Based on input from student groups and administrators across campus,
the report, Building a Campus Community: The Community UBC, puts
forward several recommendations to improve the quality of university
life for students.
"The original focus of the report was to help set the direction
for student recruitment," says Janet Teasdale, director, Student
Development.
"We wanted to address the importance of building the UBC community
in order to attract potential students. And current students identified
community as something they want to talk about and take leadership
in building."
The findings in the report will be a tool to help people all over
campus begin a dialogue about what it means to build a community
and how to do that, says Teasdale.
Some of the suggestions for community building include creating
a stronger visual identity for the university, establishing a buddy
or mentorship program and emphasizing the importance of personal
contact between students and university staff.
The report also identifies better communications between myriad
groups on campus as the key to bringing students into the loop.
It calls for the establishment of a Centre for Student Involvement
to act as an information clearing house, and for the vice-president,
Students, and the Alma Mater Society president to send out monthly
joint e-mail encouraging student involvement.

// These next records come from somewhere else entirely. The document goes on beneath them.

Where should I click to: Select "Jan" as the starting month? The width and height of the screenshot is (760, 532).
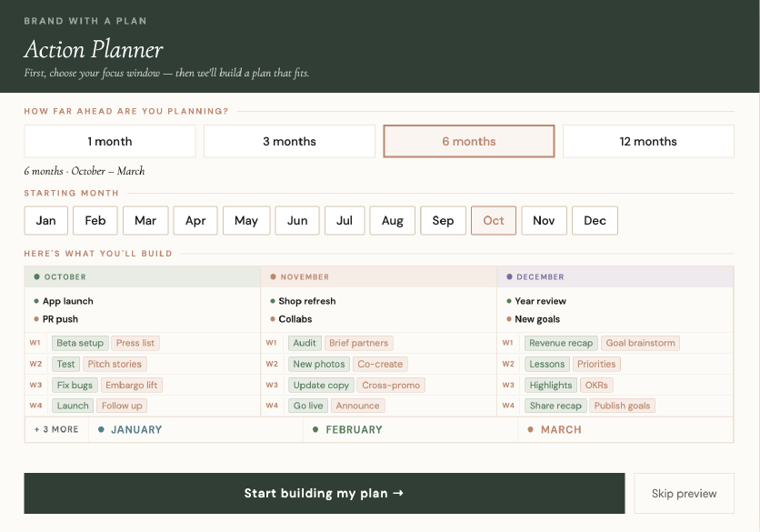click(x=45, y=220)
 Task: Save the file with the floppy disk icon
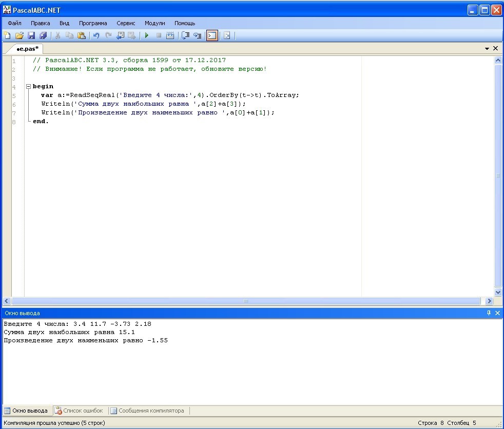31,35
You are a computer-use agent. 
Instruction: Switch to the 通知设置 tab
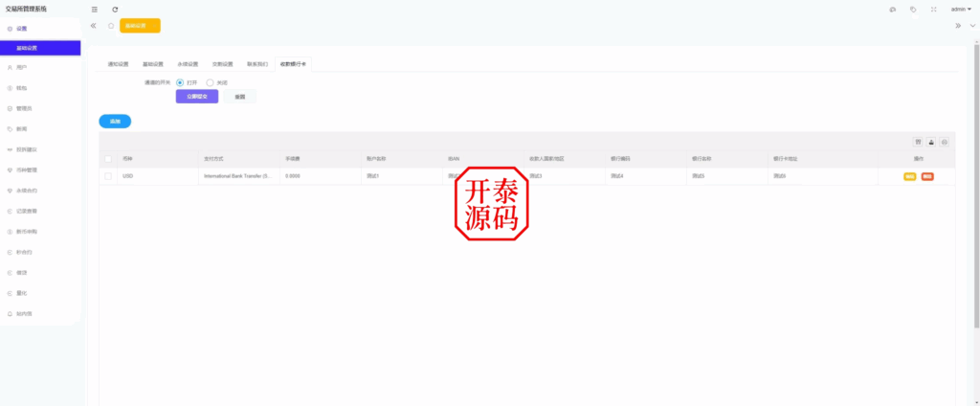(118, 64)
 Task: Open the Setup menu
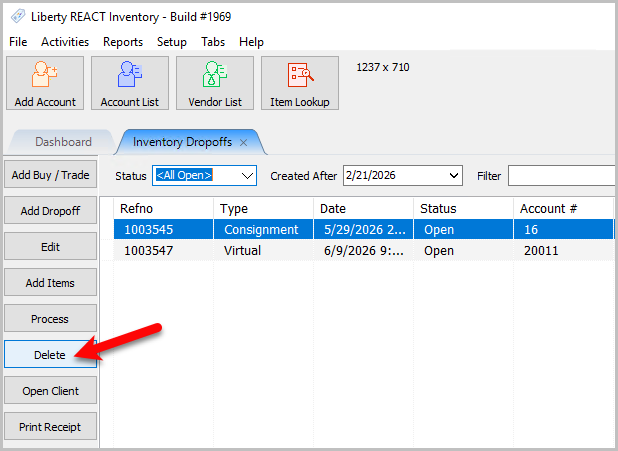click(171, 42)
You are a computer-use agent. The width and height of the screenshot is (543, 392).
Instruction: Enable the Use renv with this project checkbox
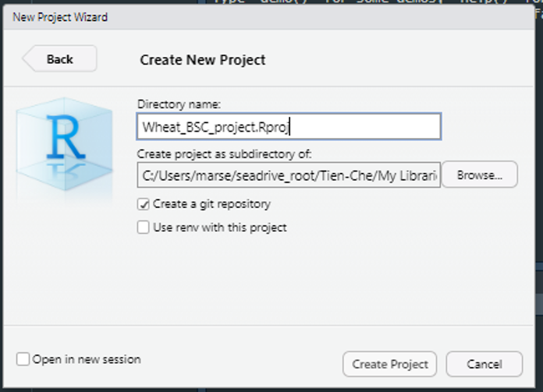click(144, 228)
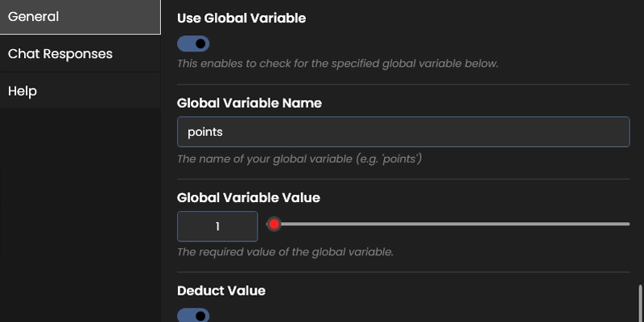Click the 'Global Variable Value' label
The height and width of the screenshot is (322, 644).
249,197
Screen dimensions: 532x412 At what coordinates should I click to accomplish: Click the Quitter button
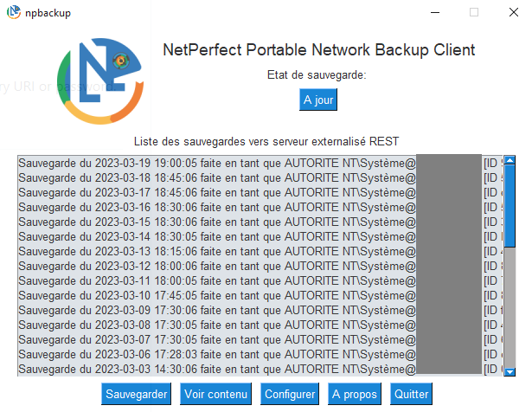(411, 394)
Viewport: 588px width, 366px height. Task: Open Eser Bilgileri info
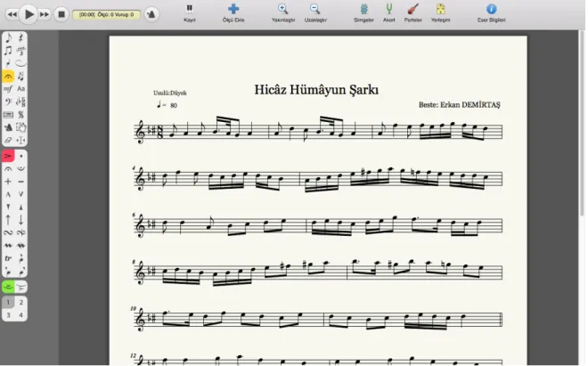[491, 12]
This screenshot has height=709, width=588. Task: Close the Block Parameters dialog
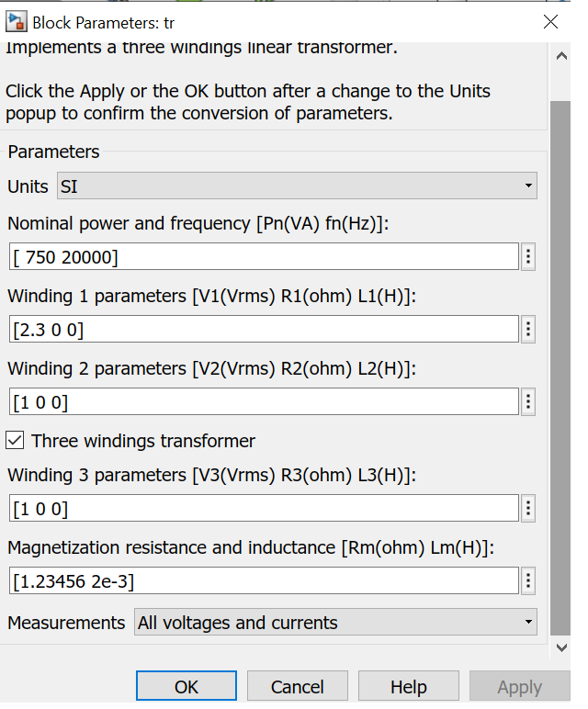pyautogui.click(x=550, y=21)
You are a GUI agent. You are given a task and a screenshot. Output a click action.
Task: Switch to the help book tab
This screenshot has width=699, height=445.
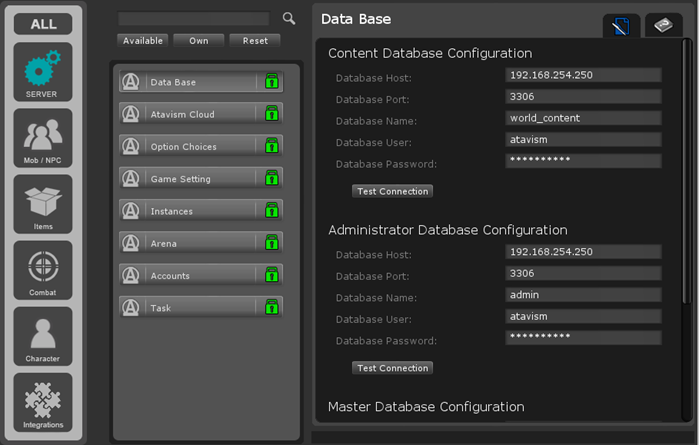663,26
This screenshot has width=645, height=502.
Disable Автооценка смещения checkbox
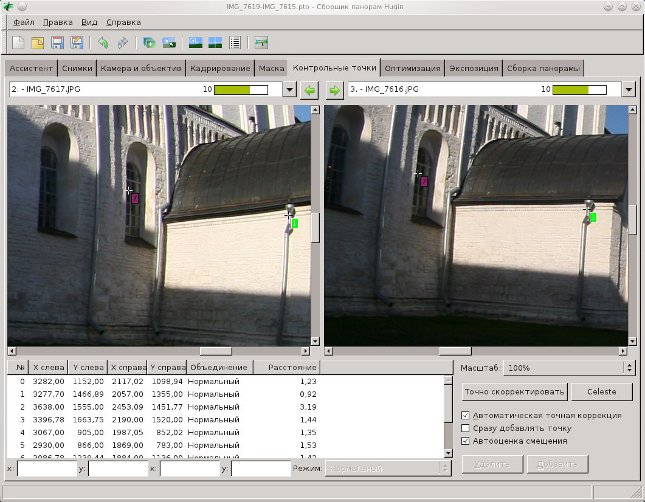point(465,441)
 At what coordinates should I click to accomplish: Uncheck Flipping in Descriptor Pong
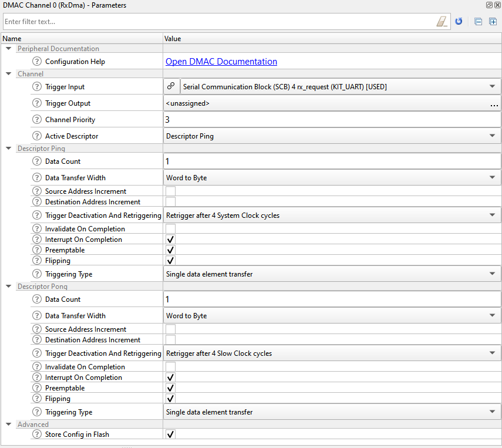170,398
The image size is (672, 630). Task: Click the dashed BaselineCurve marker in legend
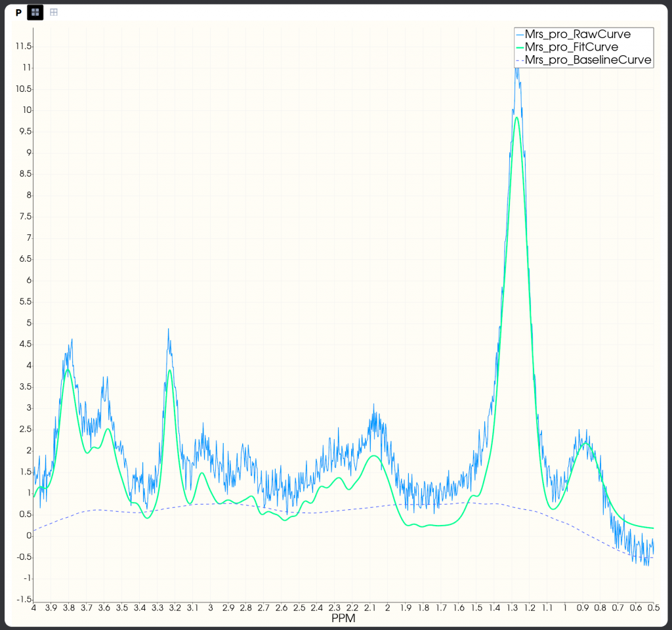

Another recommendation is to create a celebration, such as UBC
Day, to bring the whole UBC community together, possibly on the
anniversary of the 1922 Great Trek march to Point Grey to establish
the UBC campus.
Earlier this year, 75 students, faculty and staff brainstormed
on ideas to build a stronger UBC community in focus groups and through
e-mail questionnaires.
The draft report will be presented to the Campus Advisory Board
on Student Development later this month.
A copy of the report will be available at www.vpstudents.ubc.ca/index.htm.